Poof.A lot of my good feelings toward Milo evaporated at the mention of his bully of a friend. Maybe Milo’s main sin was not speaking up, but Luther and James had been actively awful to me and my crowd in high school. Teasing. Pranks. Showboating. General assholery. Milo wanted me to believe he’d changed, but I wasn’t sure how to trust that when he was still associating with jerks and bullies.

“Luther has gainful employment? And let me guess, James lives there too?”

“Yeah. They both work for a janitorial company. And before you give me a lecture, I didn’t have a ton of housing options after my…accident. Their other roommate had recently moved out—”

“Probably wised up,” I grumbled. Outside the weather was equally bleak, with none of the sunny energy of my summer trip, and I again questioned the wisdom of trying to help Milo.

“Not gonna dispute that. They’re kind of shit roommates. But it was that or keep hogging my mom’s spare room. After Dad died, she found this little garden apartment over by the university. She can walk to work when the weather’s nice. It’s perfect. But small. She would have let me stay, but…”

“You felt bad. I get that. I’m glad my scholarship covers the dorm. But all my buddies were able to afford apartments for senior year, and I’m stuck in the oldest of the upper-class dorms. Still, though, I’d take my hole-in-the-wall over living with freaking Luther and James.”

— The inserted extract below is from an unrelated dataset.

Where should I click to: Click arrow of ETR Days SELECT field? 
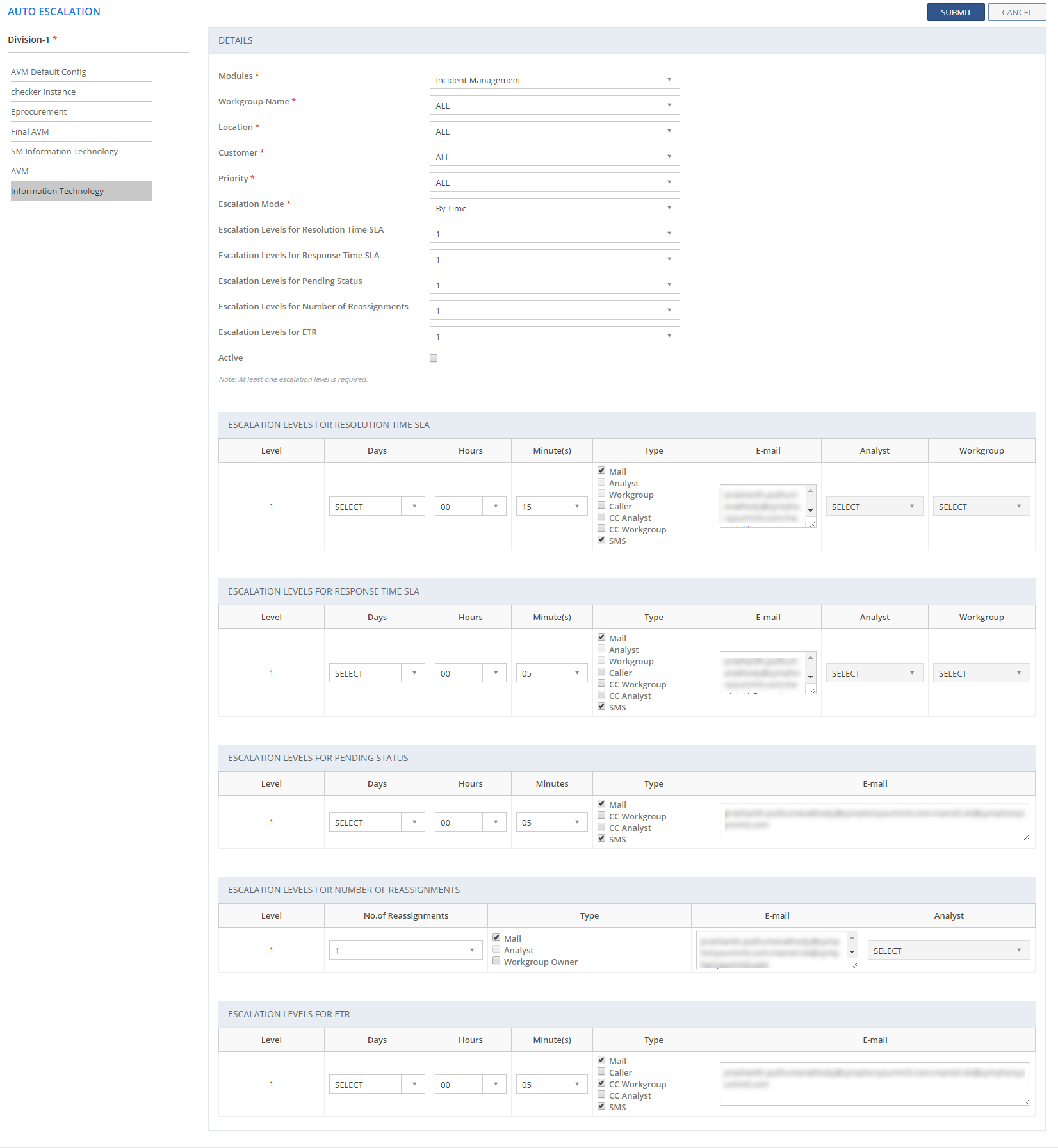point(414,1084)
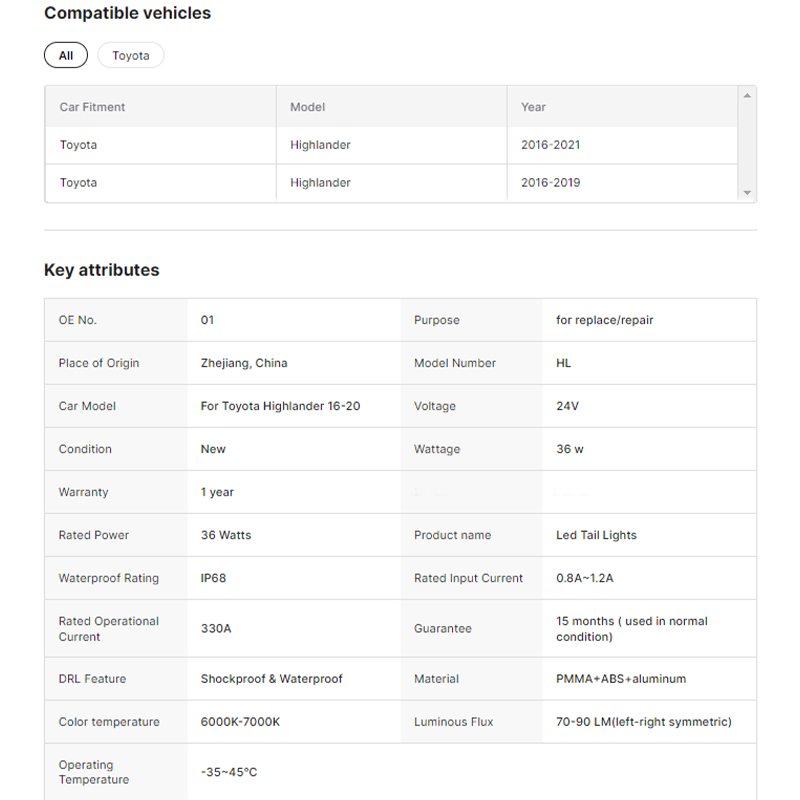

“Trust me, I would too.” He gave me a little smile as we approached the outer limits of Philly. Somehow we’d killed an hour chatting. And that probably hadn’t been the smartest because now he was even more of an enigma to me—a grieving son and a nice guy who brought me my favorite doughnuts, but also a pushover still relying on Luther and James way too freaking much. But that smile…that was the biggest problem, the way it made warmth start at my toes and snake its way north. It was going to be a long day, and I needed to focus on winning cards, not earning more smiles from a guy I was supposed to hate.